It will probably not make much of a difference, except for the sales items and the store brands stocked on the shelves. I think most neighborhood residents will just be glad that this will remain a supermarket.

Carroll Gardeners have been complaining about a lack of reasonably priced food shopping options in the neighborhood.  In the past few years, the neighborhood has lost two supermarkets.
First, the old  Key Food supermarket on Court Street between First Place and Second Place closed and became a CVS.  Then this past summer, the Met Food on Smith Street closed its doors to make way for a new building.

Below is a bit of history about the building housing the current supermarket at 486 Henry Street.  It was once the home of the Pilgrim Chapel and later became the Oriole Theatre.
-4 by you.
Architectural drawings of Pilgrim Chapel
A photo of the 1930's
-5 by you.


This is from the New York Chapter of the American Guild of Organists

The Pilgrim Chapel began as the Columbia Mission, established in 1845 or 1846, when a few active Christians began a Mission in Freeman's Hall at the corner of Amity and Columbia streets in South Brooklyn. The neighborhood was inhabited mostly by foreigners, many of whom were Irish Catholics. As the Sunday-school was established and prospered, a few benevolent gentlemen purchased three lots of ground on Warren Street, between Hicks and Columbia streets. On this ground, a chapel was erected that could accommodate 400 to 500 persons, and it was completed in November 1852, free of debt. The cost of the land and chapel was about $9,000. Over the next few years membership increased and on March 20, 1854, a church was formed. Financial support for the Warren Street Church was provided by Plymouth Congregational Church and the Church of the Pilgrims, in addition to contributions from members. In 1876, the Church of the Pilgrims assumed charge of the mission, and it was renamed Pilgrim Chapel.

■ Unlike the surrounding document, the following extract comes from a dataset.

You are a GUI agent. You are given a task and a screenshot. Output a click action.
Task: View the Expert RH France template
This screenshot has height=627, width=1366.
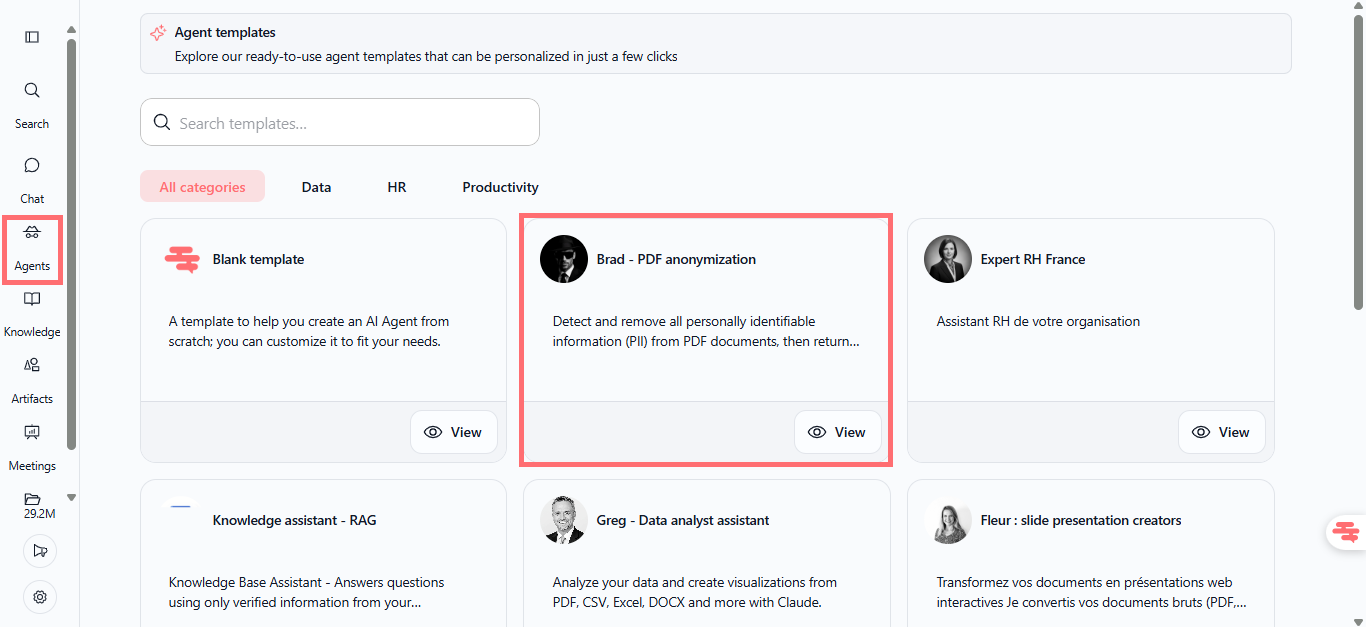[x=1221, y=432]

On July 10, 1878, the cornerstone was laid for a new building on Henry Street at the corner of Degraw Street. The site consisted of four lots and measured 100 feet square. J. Cleveland Cady (1837-1919), the prominent architect, designed an Italianate-style building with a tall tower that had an exterior of Philadelphia pressed brick trimmed with Belleville stone and terra cotta. The auditorium had a high ceiling with open timbers, and was lighted by a continuous clear-story in which were windows filled with rolled cathedral glass of beautiful designs. There were 15 rooms grouped around the auditorium, all having direct light, ventilation and heat. When the Sunday-school rooms were opened into the auditorium, there was a capacity of 1,200 people. The new Pilgrim Chapel was formally opened on December 15, 1878.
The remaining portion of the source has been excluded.